* [Les consignes]:
A - Pouvez-vous réécrire sous forme de liste le paragraphe de l'extrait sur le budget communal qui commence par « A nouveau, des chiffres partiels », en conservant ses faits principaux ?
B - Comment traduiriez-vous en anglais cette phrase de l'extrait sur le budget communal : « Ce seul poste représente donc plus du tiers de l'augmentation totale des charges. » ?

* [Extrait à lire]:
──────

Des dépenses hors contrôle ?

Le budget de la commune est passé de 93 mios en 2005 à 128 mios en 2010 (+ 35 mios soit 37.6% d'augmentation). Une telle hausse est malsaine.

A nouveau, des chiffres partiels qui induisent en erreur. Pour la même période, la plus forte augmentation, pour les dépenses comme pour les recettes, concerne les rapports avec les «autres collectivités publiques»: les charges à payer dans ce domaine ont passé de 18,7 millions à 30,7 millions (+ 12 millions), et les recettes prévues de 12,8 millions à 32,9 millions (+20,1 millions) ! Ce seul poste représente donc plus du tiers de l'augmentation totale des charges. Et de plus, pour la première fois en 2010, les recettes en ce domaine dépassent les dépenses ! Quant au reste de la croissance budgétaire, elle a de multiples raisons, dont l'augmentation de la population n'est pas la dernière. Pour pouvoir dire sérieusement que la hausse des chiffres totaux du budget est «malsaine», il faudrait donc y aller voir de plus près ! Ce que les référendaires n'ont évidemment pas fait.

Ces trois dernières années, cette augmentation du budget a notamment financé un certain nombre de gaspillages et des investissements hasardeux:
- Immeuble EPA Unip (19 mios non prévus au budget votés en 30 minutes)

──────

* [Matériel fourni]:
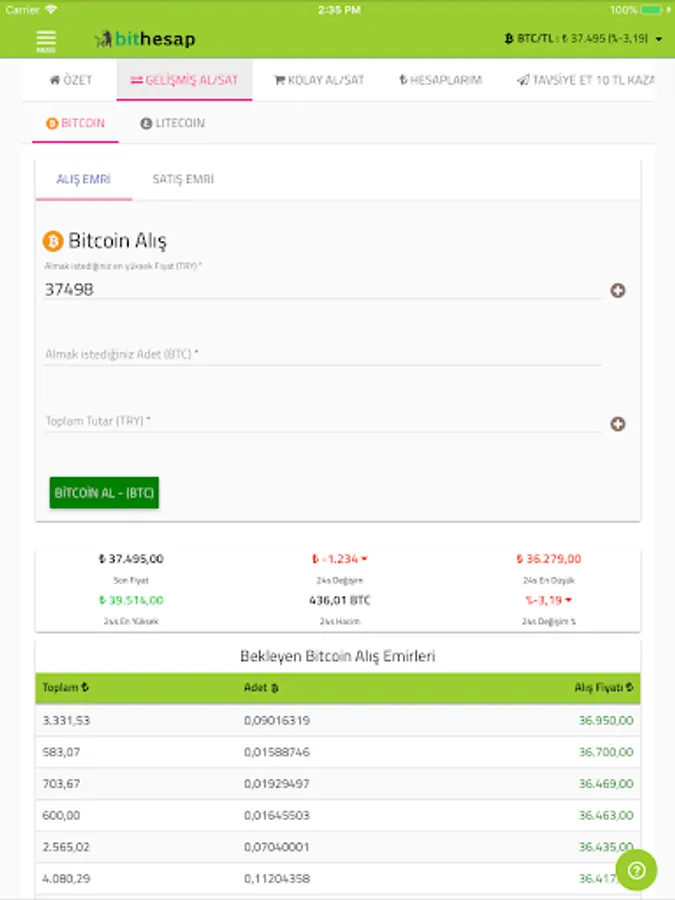
Task: Open the hamburger menu icon
Action: pyautogui.click(x=46, y=40)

──────

* [Résultats de l'exercice]:
A -
- Les chiffres partiels induisent en erreur.
- Sur la période considérée, la plus forte augmentation, en dépenses comme en recettes, concerne les rapports avec les « autres collectivités publiques ».
- Les charges de ce domaine sont passées de 18,7 à 30,7 millions (+12 millions).
- Les recettes prévues sont passées de 12,8 à 32,9 millions (+20,1 millions).
- Ce poste représente à lui seul plus du tiers de l'augmentation totale des charges.
- En 2010, pour la première fois, les recettes de ce domaine dépassent les dépenses.
- Le reste de la croissance budgétaire a de multiples raisons, dont l'augmentation de la population.
- Qualifier sérieusement la hausse de « malsaine » exigerait un examen plus précis, que les référendaires n'ont pas fait.

B - This single item therefore accounts for more than a third of the total increase in expenses.